## START Data to use

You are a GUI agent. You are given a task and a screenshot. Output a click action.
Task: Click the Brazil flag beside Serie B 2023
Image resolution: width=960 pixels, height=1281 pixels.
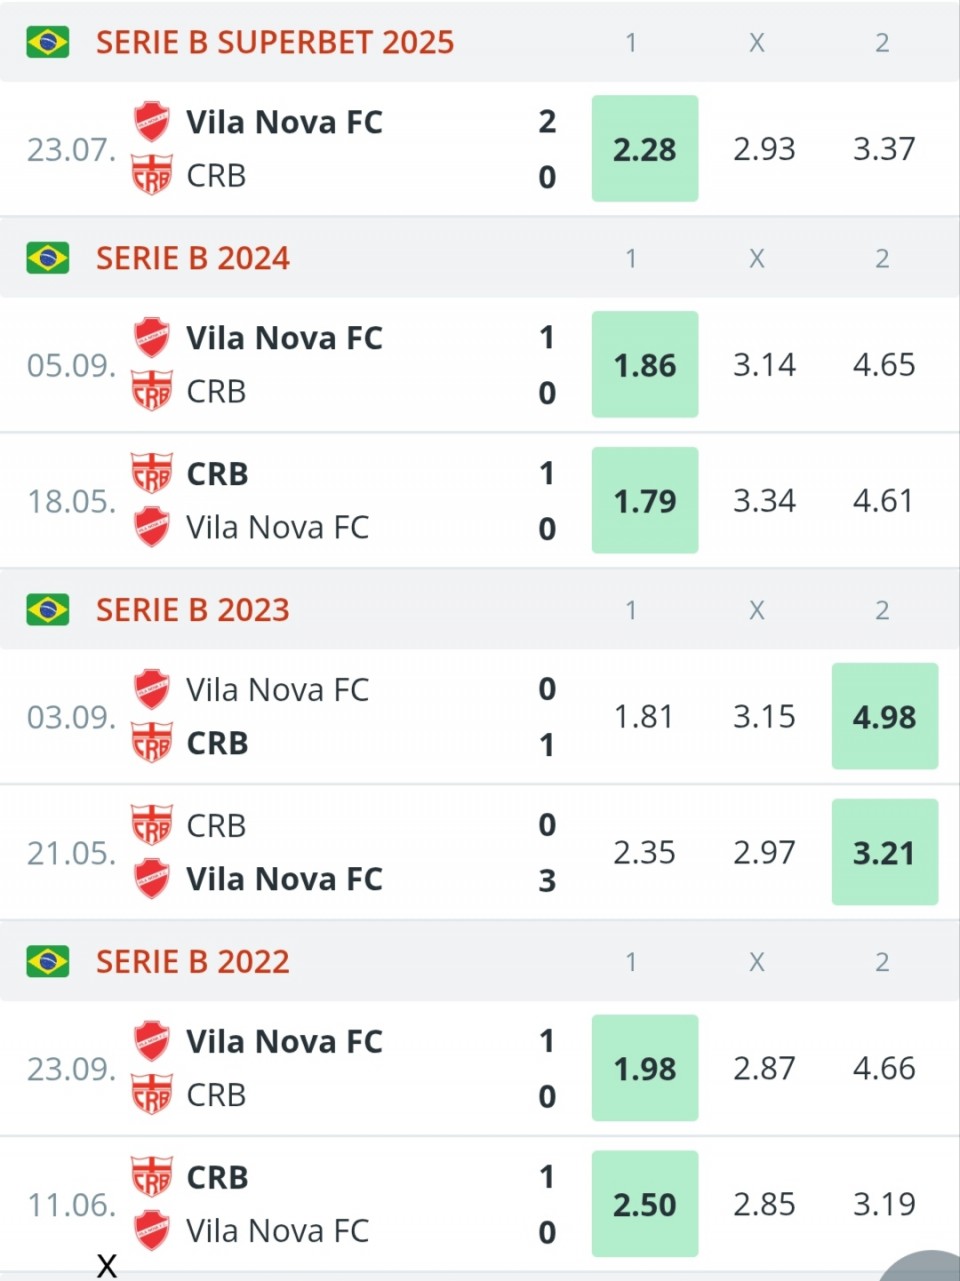(48, 610)
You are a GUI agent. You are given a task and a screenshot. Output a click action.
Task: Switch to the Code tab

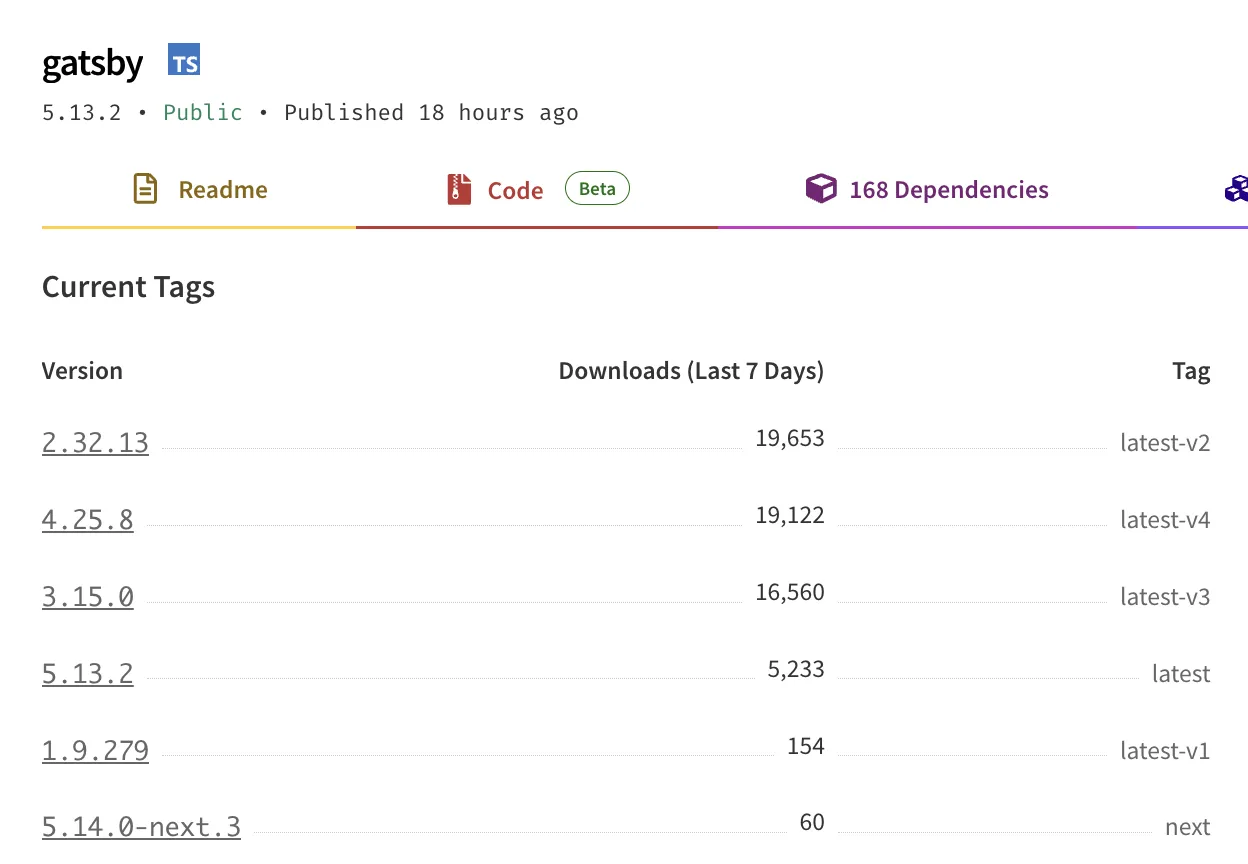tap(515, 189)
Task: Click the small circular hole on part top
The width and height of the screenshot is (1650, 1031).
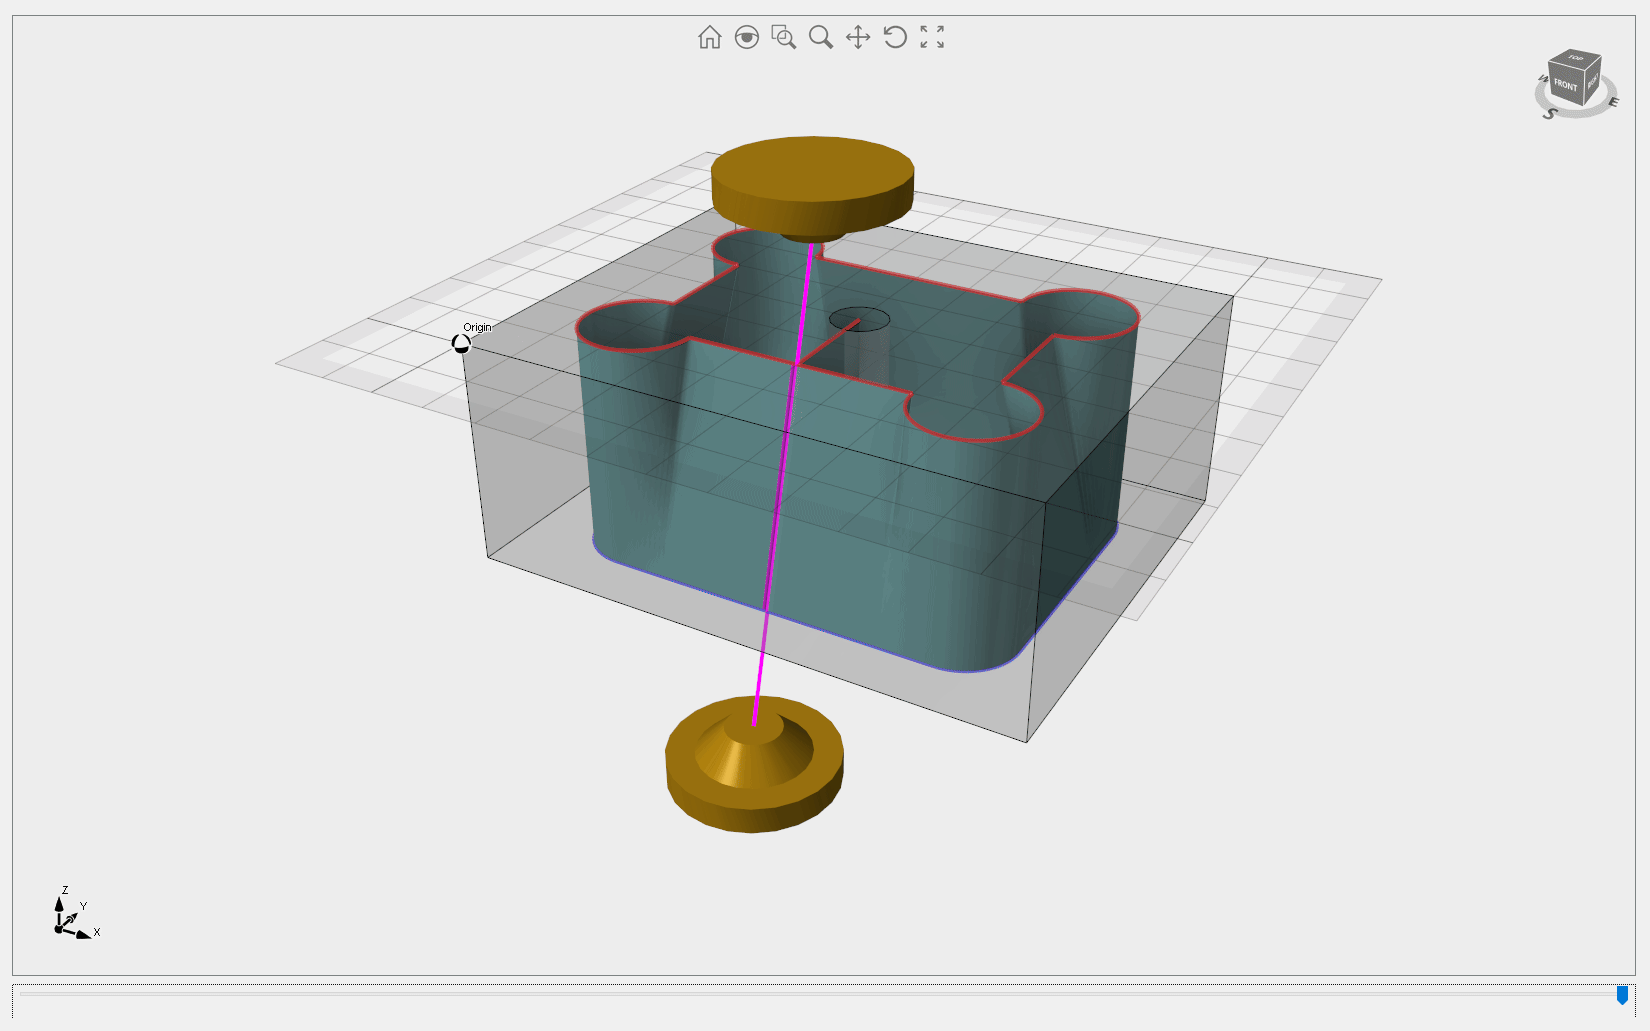Action: tap(859, 320)
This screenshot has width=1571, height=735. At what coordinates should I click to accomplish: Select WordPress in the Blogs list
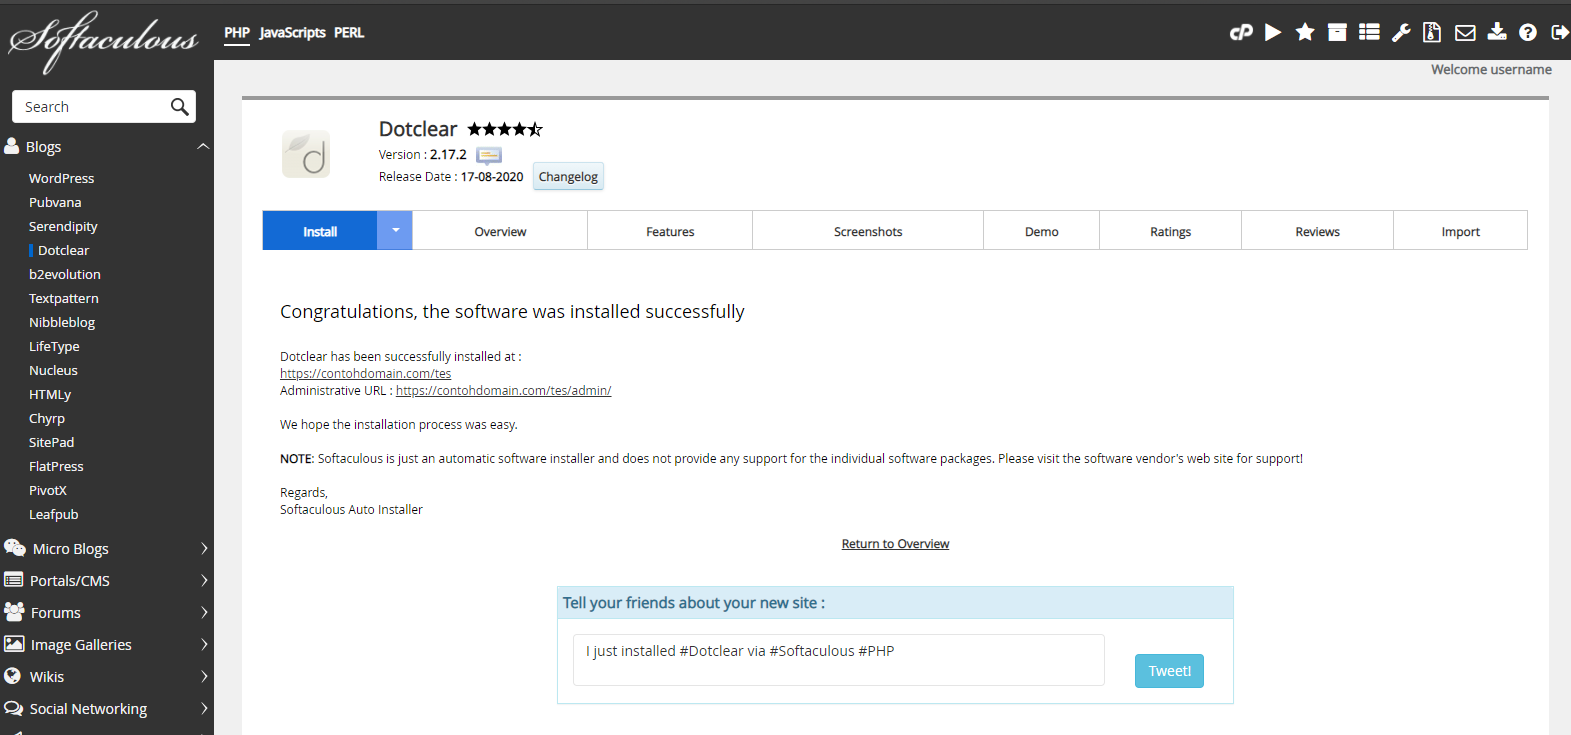pos(61,178)
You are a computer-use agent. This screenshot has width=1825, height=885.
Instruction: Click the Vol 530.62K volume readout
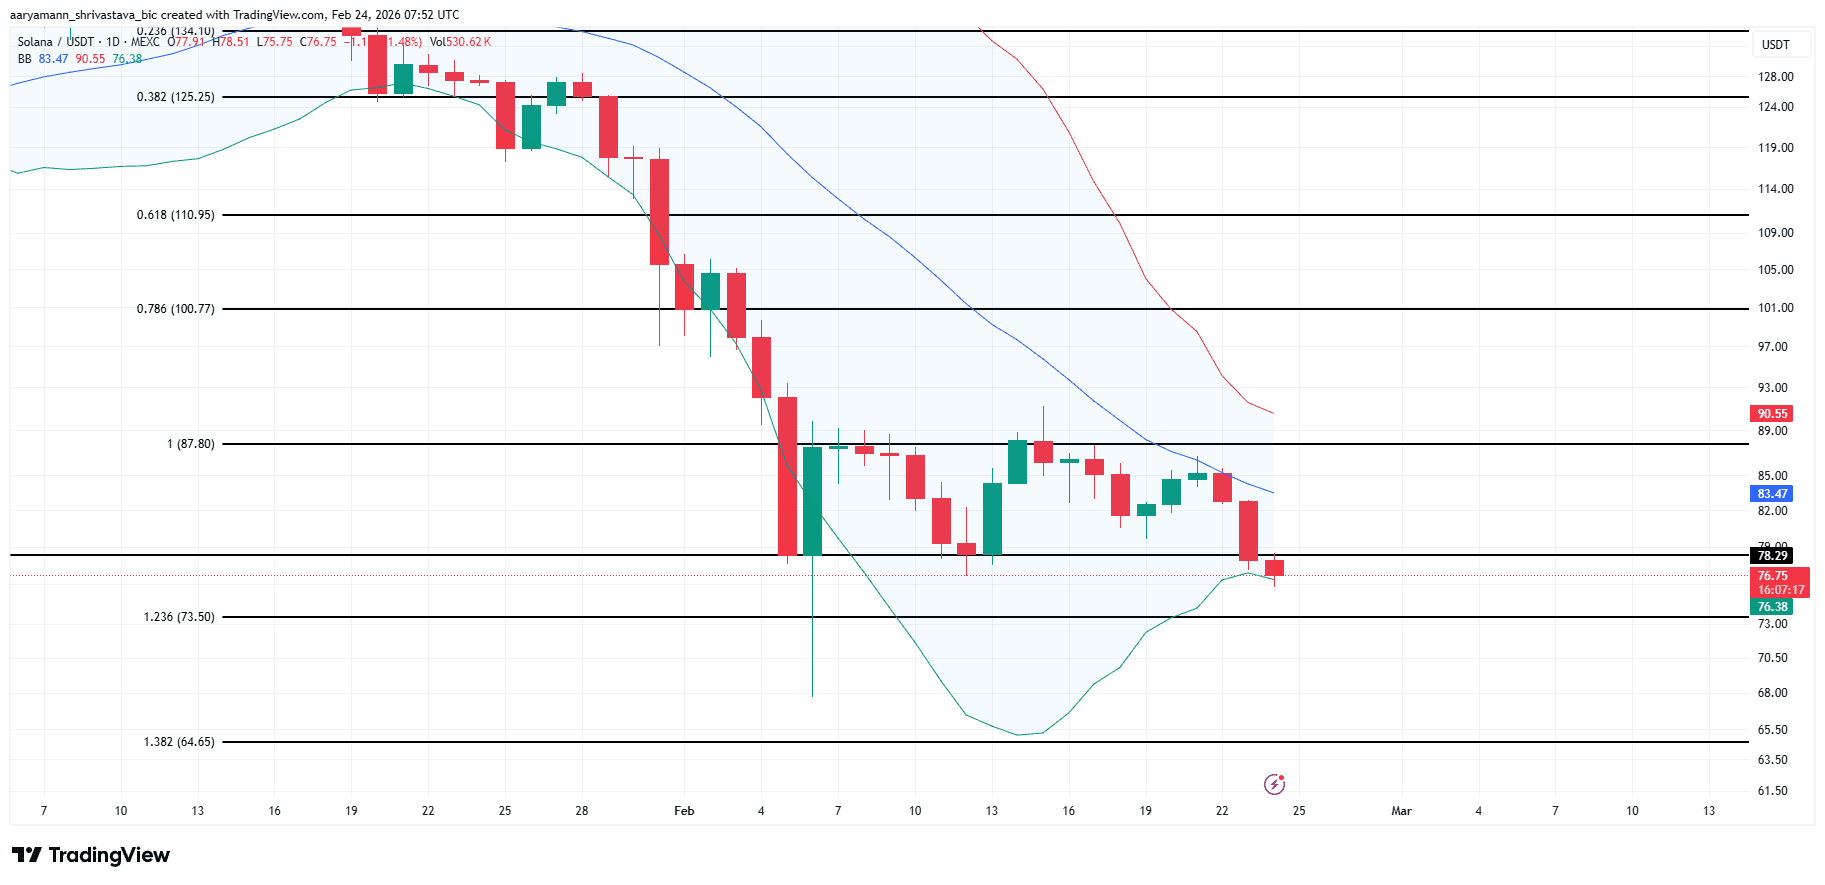coord(460,42)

## END Data to use

- _Problem to solve_: Can you reproduce every entry above verbatim, leaving out the pictures?

- _Answer to the problem_:
You are a GUI agent. You are given a task and a screenshot. Output a click action.
Task: Click the Brazil flag beside Serie B 2023
Image resolution: width=960 pixels, height=1281 pixels.
(48, 610)
You are a GUI agent. You are given a task and a screenshot. Output a click action.
Task: Switch to the Code tab

tap(515, 189)
Task: Click the small circular hole on part top
The width and height of the screenshot is (1650, 1031).
Action: tap(859, 320)
This screenshot has width=1571, height=735. At what coordinates should I click to accomplish: Select WordPress in the Blogs list
pos(61,178)
You are a computer-use agent. This screenshot has width=1825, height=885.
Instruction: Click the Vol 530.62K volume readout
coord(460,42)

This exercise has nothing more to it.